James Patterson Lyke, O.F.M. (February 18, 1939 – December 27, 1992) was an African-American prelate of the Catholic Church who served as Archbishop of Atlanta from 1991 to 1992. He was the second-ever Black archbishop in America.

Biography

Early life 
James Lyke was born on the South Side of Chicago, Illinois, the youngest of seven children of Amos and Ora (née Sneed) Lyke. His father abandoned the family, and his mother was left to raise the children in impoverished surroundings, relying on welfare checks. The family lived in a flat, where there were no beds and the only source of heat was a coal stove, before moving to Wentworth Gardens, a Chicago housing project.

Conversion 
His mother, a Baptist, sent James to a Catholic school in the fourth grade in order to keep him out of trouble, and did the church's laundry to help pay the tuition. Shortly afterwards, she and six of her children, including James, converted to Catholicism.

Religious life 
He joined the Franciscan order in 1959, studying at St.

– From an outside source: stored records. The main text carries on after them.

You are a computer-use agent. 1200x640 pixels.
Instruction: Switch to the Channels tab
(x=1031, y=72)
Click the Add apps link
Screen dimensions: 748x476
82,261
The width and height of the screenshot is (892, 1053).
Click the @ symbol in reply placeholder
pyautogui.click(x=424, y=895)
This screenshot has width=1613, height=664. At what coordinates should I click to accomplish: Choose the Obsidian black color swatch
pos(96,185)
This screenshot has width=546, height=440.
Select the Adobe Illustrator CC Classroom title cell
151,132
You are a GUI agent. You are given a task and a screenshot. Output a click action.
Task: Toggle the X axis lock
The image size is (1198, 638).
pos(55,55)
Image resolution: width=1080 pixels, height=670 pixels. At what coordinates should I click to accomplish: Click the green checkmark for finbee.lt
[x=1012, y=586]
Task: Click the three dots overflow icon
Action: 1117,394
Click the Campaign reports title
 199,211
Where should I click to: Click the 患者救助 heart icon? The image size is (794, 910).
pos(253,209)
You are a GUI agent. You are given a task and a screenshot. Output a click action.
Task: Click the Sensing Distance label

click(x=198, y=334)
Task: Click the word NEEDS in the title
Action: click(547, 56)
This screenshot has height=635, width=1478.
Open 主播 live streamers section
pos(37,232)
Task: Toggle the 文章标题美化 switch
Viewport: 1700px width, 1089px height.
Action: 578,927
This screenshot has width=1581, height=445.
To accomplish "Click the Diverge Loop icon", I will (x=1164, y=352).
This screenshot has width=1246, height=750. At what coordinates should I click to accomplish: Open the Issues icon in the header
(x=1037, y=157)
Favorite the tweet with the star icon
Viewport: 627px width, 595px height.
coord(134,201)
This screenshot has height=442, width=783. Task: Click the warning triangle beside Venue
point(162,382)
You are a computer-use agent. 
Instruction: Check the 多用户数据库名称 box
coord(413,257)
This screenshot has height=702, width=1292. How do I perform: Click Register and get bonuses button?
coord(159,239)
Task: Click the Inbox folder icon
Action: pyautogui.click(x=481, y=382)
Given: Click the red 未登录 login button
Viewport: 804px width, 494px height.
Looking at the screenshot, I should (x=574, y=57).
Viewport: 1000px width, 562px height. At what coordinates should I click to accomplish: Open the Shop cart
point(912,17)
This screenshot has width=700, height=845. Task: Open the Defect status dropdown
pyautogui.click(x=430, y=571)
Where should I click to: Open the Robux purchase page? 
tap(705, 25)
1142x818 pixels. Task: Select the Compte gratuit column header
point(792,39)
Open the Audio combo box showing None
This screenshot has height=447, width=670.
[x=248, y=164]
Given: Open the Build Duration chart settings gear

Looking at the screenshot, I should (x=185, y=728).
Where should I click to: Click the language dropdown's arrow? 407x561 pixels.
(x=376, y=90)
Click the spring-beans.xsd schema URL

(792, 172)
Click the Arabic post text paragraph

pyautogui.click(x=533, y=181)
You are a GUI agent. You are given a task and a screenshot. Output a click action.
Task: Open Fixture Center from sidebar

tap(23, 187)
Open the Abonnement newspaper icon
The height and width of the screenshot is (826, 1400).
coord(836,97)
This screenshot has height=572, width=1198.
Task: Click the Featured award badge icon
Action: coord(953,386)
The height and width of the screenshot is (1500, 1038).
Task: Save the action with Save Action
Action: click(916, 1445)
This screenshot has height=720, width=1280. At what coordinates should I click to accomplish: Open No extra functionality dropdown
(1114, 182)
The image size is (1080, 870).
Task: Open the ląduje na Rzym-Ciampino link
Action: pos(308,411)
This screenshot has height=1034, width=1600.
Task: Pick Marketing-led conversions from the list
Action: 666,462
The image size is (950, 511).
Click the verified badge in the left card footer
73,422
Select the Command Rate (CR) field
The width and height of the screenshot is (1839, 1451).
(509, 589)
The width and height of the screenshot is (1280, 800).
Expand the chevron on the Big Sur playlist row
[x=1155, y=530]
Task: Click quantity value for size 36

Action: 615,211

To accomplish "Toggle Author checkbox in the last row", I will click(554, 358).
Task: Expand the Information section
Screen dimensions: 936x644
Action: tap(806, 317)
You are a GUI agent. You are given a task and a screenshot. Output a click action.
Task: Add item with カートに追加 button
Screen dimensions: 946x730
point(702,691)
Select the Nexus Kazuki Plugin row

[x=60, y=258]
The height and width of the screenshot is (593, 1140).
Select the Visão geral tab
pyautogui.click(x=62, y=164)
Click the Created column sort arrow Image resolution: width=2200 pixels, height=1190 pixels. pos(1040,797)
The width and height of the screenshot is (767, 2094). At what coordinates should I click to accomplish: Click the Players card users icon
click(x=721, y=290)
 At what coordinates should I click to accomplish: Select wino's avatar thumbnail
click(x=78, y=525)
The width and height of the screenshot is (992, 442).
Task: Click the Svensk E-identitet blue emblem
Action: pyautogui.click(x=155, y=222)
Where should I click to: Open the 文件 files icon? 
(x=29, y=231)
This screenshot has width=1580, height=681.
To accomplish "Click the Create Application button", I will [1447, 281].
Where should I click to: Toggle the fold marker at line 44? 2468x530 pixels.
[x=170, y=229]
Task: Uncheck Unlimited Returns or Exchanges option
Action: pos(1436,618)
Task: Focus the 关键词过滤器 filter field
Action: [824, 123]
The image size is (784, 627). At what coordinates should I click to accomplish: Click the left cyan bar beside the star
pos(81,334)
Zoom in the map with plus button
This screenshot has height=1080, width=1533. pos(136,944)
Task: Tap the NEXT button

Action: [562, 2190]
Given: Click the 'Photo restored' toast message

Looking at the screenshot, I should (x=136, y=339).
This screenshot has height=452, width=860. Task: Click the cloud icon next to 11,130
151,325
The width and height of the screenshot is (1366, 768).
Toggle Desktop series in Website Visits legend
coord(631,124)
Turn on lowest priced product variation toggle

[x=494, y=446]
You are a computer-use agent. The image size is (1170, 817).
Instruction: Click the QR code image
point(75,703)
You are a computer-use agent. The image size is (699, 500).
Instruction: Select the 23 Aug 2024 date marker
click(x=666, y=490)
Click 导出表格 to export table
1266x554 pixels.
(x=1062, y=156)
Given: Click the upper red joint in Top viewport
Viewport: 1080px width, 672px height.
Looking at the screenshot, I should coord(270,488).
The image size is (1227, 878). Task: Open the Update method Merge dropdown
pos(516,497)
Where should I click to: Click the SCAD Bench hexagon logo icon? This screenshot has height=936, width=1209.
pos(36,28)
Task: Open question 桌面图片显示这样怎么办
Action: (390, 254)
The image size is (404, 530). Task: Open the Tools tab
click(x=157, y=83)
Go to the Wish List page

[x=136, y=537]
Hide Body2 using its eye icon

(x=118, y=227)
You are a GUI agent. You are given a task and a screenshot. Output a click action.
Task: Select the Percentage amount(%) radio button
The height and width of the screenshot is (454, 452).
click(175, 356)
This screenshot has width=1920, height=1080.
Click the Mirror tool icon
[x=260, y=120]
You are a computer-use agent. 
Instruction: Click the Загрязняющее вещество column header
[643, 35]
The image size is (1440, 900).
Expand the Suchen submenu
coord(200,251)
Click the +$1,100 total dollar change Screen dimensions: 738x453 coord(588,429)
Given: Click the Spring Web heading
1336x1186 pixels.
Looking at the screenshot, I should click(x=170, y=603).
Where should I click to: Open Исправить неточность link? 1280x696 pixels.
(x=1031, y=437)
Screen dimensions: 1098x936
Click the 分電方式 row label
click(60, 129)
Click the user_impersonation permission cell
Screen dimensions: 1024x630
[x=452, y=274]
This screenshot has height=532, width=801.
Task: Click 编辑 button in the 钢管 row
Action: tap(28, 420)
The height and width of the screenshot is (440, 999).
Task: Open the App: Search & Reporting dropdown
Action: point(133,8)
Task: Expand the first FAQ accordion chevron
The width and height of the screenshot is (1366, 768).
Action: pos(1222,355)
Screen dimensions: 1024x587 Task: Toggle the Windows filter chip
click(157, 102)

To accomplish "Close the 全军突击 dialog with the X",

Francis Novitiate in Teutopolis, Illinois, later obtaining his B.A. degree in philosophy at Our Lady of Angels House of Philosophy through Quincy College in Illinois. He received a master's of divinity from St. Joseph Theological Seminary in Teutopolis.

Episcopacy
Pope John Paul II named him Auxiliary Bishop of Cleveland and titular bishop of Furnos Major on June 30, 1979. He obtained a Ph.D. in theology in 1981 from the Union Graduate School in Cincinnati, Ohio.

While serving as Auxiliary Bishop in the Diocese of Cleveland, Lyke coordinated the group that produced Lead Me, Guide Me: The African American Catholic Hymnal in 1987.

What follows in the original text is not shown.